Give all the records again, with no alterations.

#### Extracted data

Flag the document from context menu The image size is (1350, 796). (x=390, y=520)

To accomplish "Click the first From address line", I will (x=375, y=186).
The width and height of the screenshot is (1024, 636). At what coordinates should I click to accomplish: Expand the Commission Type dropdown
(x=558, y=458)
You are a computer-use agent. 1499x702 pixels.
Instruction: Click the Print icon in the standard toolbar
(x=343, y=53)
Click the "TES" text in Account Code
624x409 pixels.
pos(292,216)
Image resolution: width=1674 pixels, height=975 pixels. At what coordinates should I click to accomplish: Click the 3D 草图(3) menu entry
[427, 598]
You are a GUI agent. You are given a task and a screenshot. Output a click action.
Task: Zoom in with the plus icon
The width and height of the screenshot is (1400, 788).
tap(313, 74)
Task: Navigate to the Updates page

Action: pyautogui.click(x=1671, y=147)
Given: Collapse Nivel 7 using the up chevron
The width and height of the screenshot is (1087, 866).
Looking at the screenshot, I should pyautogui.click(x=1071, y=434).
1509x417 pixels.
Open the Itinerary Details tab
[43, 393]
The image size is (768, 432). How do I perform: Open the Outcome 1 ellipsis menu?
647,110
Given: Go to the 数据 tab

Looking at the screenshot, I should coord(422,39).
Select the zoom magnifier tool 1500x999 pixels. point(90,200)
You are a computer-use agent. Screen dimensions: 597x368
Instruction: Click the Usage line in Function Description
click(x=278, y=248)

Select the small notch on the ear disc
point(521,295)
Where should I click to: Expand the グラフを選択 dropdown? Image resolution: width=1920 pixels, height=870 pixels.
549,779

########

[Exercise result]
Flag the document from context menu The image size is (1350, 796). (x=390, y=520)

To accomplish "Click the first From address line", I will (x=375, y=186).
The width and height of the screenshot is (1024, 636). At what coordinates should I click to accomplish: Expand the Commission Type dropdown
(x=558, y=458)
You are a computer-use agent. 1499x702 pixels.
Instruction: Click the Print icon in the standard toolbar
(x=343, y=53)
Click the "TES" text in Account Code
624x409 pixels.
pos(292,216)
Image resolution: width=1674 pixels, height=975 pixels. At what coordinates should I click to accomplish: Click the 3D 草图(3) menu entry
[427, 598]
You are a GUI agent. You are given a task and a screenshot. Output a click action.
Task: Zoom in with the plus icon
The width and height of the screenshot is (1400, 788).
tap(313, 74)
Task: Navigate to the Updates page

Action: pyautogui.click(x=1671, y=147)
Given: Collapse Nivel 7 using the up chevron
The width and height of the screenshot is (1087, 866).
Looking at the screenshot, I should pyautogui.click(x=1071, y=434).
1509x417 pixels.
Open the Itinerary Details tab
[43, 393]
The image size is (768, 432). How do I perform: Open the Outcome 1 ellipsis menu?
647,110
Given: Go to the 数据 tab

Looking at the screenshot, I should coord(422,39).
Select the zoom magnifier tool 1500x999 pixels. point(90,200)
You are a computer-use agent. Screen dimensions: 597x368
Instruction: Click the Usage line in Function Description
click(x=278, y=248)

Select the small notch on the ear disc
point(521,295)
Where should I click to: Expand the グラフを選択 dropdown? Image resolution: width=1920 pixels, height=870 pixels.
549,779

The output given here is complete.